どう気をつければいいのかわからないのだろう。
しかし、ルイが老婆心で留意する必要はなかった。
つぎの瞬間には、ディレンツァの指さきから放たれた魔法が、三人の男たちをつつみこんでいたのである。
ルイの目には、紫色をした雲のようなふわふわしたものが、男たちの頭部を覆っているようにみえた。
よくみると、ディレンツァは右手にちいさい手帳をもっていた。
それはディレンツァが魔法をとなえるさいに、想像力を養い、精神を集中し、魔力を放出するために用いる道具だった。

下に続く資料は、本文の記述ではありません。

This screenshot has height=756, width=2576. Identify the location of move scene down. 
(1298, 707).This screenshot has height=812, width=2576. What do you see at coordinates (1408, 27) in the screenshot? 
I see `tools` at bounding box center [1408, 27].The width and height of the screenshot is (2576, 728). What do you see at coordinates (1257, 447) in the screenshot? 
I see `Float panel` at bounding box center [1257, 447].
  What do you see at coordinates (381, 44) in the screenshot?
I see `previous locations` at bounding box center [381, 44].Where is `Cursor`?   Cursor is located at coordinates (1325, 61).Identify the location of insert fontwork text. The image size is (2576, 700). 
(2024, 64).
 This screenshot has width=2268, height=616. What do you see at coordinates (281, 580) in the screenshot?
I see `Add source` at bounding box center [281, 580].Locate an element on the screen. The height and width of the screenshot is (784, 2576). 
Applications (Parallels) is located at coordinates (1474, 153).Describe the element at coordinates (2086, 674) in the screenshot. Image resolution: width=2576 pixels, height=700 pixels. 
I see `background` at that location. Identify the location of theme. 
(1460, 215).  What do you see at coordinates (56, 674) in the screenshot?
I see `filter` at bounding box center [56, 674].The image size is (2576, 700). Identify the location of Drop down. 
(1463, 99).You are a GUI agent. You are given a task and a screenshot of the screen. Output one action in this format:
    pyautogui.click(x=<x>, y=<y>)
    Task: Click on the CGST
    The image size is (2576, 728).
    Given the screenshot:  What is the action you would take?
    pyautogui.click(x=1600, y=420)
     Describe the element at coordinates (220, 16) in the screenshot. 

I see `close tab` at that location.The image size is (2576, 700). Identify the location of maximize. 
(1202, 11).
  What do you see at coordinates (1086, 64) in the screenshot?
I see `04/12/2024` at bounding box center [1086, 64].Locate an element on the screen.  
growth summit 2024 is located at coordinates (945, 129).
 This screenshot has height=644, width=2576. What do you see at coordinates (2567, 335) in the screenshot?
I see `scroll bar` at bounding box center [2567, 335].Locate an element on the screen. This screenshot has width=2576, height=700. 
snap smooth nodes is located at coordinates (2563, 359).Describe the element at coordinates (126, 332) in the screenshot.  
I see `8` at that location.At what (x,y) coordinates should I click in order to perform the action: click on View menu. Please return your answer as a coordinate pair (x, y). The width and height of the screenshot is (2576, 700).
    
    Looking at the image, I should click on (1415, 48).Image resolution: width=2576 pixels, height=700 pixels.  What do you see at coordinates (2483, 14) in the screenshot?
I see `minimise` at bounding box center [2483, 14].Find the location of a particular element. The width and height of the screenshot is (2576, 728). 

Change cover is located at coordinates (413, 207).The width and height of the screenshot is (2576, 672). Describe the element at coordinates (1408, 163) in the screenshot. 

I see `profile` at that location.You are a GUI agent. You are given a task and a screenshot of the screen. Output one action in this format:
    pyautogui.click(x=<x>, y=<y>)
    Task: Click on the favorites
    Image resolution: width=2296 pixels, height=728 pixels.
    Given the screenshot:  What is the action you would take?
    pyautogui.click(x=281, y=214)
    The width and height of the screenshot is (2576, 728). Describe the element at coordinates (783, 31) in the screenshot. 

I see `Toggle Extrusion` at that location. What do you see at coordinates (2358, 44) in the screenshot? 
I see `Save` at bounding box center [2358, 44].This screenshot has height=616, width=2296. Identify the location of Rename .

ディレンツァは三人が好戦的であることを想定して、さきに魔法を完成させていたのだ。
三人の男たちはあたまを紫色の雲につつまれた状態で、じたばたと手脚を動かしている。
その奇妙な雲から逃れたいのだろう。
アルバートはその光景に、泳ぎを教わるときの、水中から闇雲に息継ぎをめざしてもがいていた少年時代を思いだした。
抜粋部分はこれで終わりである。